Stored data
◇ ◇ ◇

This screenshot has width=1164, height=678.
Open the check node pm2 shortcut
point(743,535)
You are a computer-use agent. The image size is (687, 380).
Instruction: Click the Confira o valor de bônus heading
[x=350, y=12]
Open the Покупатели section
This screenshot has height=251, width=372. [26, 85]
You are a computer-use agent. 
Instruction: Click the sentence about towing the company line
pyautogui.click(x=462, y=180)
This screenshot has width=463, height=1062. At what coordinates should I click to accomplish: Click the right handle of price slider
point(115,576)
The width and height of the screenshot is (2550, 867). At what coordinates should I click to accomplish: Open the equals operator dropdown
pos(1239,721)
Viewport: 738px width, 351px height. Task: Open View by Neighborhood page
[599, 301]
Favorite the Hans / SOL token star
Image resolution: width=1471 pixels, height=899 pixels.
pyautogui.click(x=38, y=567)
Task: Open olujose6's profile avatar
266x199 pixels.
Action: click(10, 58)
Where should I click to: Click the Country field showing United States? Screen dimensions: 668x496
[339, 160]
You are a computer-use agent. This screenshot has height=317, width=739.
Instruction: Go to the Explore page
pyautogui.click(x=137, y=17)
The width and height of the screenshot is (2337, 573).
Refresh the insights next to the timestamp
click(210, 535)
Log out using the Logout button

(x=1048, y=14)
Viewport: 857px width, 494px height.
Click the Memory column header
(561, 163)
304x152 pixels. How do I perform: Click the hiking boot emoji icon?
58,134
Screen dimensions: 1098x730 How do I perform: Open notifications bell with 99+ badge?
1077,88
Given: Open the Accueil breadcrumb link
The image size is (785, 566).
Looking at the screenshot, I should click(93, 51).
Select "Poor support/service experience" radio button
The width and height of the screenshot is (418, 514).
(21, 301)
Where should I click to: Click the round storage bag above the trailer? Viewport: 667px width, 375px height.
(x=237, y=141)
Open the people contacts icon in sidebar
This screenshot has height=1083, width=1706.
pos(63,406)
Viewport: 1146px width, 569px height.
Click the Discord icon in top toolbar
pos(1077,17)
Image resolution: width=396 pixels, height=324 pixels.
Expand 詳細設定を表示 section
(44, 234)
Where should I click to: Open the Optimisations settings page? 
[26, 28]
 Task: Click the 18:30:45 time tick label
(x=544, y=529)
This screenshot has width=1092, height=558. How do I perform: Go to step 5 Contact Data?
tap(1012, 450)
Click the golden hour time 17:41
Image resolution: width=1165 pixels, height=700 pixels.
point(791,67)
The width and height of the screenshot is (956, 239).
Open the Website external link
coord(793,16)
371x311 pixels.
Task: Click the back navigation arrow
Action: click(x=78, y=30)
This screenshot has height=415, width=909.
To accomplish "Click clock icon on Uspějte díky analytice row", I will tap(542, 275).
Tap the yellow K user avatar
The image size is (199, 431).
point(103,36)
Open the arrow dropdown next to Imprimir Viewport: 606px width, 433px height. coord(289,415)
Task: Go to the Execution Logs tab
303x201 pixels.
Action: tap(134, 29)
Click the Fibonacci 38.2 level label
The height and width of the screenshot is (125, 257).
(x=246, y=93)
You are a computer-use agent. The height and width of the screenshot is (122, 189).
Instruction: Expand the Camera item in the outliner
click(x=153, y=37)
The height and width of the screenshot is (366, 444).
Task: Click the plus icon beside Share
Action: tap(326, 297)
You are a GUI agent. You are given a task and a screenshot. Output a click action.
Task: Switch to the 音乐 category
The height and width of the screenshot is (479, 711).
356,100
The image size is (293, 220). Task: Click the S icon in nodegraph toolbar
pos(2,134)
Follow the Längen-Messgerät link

◇ ◇ ◇

■ **Your goal**: Return, from the entries, each line that holds "computer".

■ **Answer section**:
You are a computer-use agent. The image size is (687, 380).
You are a computer-use agent. 
You are a computer-use agent. This screenshot has height=317, width=739.
You are a computer-use agent. The height and width of the screenshot is (122, 189).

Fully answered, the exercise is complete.